I received a very lovely phone call earlier in the week from Mian Ridge who was writing an article on run-commuting for the Financial Times. She asked some really interesting questions and was very engaged with the practice and what the research might mean for it. This is not a surprise when I heard she was run-commuting for the week as research for the piece – it always amazes me how people’s intrigue increases once they undertake or properly consider the run-commuting.
Anyway, the article was published online yesterday and was in print in today’s edition. The online version requires you to register to view it but I include a scan of the print article below for your viewing pleasure.
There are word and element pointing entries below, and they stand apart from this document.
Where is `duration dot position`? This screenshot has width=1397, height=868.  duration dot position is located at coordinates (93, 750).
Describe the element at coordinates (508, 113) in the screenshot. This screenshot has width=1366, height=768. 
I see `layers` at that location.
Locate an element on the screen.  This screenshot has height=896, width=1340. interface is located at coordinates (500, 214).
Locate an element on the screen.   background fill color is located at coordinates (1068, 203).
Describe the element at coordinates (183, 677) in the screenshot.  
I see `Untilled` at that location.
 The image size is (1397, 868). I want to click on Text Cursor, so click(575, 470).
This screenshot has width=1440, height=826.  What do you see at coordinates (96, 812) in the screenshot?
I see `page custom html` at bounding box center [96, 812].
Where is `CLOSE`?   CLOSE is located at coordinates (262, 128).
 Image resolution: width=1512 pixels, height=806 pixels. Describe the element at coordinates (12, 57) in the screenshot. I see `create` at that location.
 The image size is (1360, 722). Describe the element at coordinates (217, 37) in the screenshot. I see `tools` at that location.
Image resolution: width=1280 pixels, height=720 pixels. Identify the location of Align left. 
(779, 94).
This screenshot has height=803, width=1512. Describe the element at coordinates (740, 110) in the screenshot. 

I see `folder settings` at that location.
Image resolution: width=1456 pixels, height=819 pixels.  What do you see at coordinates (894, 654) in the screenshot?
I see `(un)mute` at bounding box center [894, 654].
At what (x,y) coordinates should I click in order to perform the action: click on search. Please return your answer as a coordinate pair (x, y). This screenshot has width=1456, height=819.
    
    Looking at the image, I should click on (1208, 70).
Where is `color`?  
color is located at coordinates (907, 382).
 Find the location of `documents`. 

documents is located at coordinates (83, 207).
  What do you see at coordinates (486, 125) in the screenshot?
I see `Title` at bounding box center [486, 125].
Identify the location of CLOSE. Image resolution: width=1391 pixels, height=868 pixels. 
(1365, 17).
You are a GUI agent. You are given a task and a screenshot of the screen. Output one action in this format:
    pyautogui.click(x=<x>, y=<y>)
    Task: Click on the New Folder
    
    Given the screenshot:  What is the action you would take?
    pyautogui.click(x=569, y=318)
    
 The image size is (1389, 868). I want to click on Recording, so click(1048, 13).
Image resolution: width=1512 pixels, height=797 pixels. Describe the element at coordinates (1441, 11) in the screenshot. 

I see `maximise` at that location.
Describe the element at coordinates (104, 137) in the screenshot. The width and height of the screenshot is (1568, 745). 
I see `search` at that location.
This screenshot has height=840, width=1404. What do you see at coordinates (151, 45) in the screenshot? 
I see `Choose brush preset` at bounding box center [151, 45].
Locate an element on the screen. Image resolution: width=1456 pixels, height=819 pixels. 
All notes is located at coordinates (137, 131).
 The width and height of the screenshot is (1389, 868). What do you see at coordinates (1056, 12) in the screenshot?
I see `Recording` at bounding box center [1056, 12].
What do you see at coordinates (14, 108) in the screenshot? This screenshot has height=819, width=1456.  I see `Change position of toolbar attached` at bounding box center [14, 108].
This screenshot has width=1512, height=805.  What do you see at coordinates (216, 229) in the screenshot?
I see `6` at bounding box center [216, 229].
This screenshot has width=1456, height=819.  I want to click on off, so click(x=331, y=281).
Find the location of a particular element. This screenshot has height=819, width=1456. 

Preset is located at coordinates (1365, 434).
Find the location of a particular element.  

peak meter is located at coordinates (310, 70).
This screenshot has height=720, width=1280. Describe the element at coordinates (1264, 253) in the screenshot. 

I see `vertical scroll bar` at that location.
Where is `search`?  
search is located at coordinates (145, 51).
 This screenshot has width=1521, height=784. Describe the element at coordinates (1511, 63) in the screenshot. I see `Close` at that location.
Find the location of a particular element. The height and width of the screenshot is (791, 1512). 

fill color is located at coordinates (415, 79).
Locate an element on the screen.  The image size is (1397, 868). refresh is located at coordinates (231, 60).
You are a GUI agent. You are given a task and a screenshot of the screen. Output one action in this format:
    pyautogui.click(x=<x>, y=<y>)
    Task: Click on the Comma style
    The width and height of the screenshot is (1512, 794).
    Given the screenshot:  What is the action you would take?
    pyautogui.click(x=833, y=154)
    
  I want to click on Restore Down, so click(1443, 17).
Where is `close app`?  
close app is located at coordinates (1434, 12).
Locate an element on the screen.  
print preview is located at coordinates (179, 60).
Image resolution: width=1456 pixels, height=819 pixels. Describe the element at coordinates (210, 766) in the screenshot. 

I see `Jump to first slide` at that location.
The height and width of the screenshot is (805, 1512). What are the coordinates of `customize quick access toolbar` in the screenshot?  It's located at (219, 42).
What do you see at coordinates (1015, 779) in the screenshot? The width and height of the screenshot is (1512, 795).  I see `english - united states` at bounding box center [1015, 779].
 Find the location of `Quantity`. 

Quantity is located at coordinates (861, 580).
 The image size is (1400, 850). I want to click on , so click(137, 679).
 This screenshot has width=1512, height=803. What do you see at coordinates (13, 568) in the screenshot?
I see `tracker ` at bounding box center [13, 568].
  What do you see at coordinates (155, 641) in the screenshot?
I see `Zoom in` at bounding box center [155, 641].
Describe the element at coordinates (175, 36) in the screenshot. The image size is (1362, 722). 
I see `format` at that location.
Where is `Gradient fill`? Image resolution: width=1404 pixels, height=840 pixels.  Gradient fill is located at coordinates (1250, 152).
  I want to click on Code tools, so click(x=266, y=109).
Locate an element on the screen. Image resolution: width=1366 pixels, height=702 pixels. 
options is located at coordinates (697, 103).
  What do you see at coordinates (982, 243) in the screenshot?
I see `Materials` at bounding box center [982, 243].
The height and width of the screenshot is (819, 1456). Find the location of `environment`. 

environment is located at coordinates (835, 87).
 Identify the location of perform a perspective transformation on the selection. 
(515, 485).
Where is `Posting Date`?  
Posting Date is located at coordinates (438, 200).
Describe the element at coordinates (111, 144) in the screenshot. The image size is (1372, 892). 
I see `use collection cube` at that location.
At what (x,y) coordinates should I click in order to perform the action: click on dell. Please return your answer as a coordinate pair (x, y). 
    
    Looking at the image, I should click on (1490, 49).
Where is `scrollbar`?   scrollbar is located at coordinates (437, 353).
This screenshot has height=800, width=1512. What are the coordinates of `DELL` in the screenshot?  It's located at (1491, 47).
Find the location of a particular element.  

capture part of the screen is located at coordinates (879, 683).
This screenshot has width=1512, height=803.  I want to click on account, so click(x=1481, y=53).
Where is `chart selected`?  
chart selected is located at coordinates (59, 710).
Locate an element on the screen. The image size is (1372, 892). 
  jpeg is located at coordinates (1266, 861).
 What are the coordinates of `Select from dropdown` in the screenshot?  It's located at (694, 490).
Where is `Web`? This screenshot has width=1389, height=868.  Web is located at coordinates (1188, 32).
As ever, only a tiny portion of what we spoke about made it into the final article but I am so thrilled to see that Mian included a point which really challenged my thinking about run-commuting and the research so far. When discussing the fact that so many run-commuters had only been doing the practice for 1 -2 years, Mian put forward an alternative explanation to what I had previously inferred from such statistics. I had taken this to indicate that run-commuting was rapidly growing in popularity but Mian suggested it could mean that run-commuters only tend to run-commute for 1 – 2 years before giving it up and returning to ordinary commuting practices. From the statistics alone, it is impossible to tell: there is no base level or mass survey to indicate how many people run-commute (it really needs to be brought into travel surveys and censuses).
I’m sure that a bit of both many indeed be the case, but I standby my interpretation that run-commuting is rapidly increasing in popularity and uptake. The growing number of blogs, tweets, articles and other media interest in run-commuting echoes a growing public interest, a self-defined ‘movement’, all of which indicate run-commuting is on the up. The interviews I conducted alongside the survey also suggest that people do tend to stick with run-commuting for many years, one participant had been doing so for over 26 years – way ahead of the trend. One of the reasons run-commuting offers so much prospect for public health, sustainable travel and active travel is the fact it is a commute – it is something that has to be done daily and as such, any behaviour changes, if they take hold, become habits and have much greater longevity.
Anyway, the interview gave me much food for thought and highlighted the limitations of statistics, the multiple interpretations and the need to design a robust study going into the PhD. All very invigorating.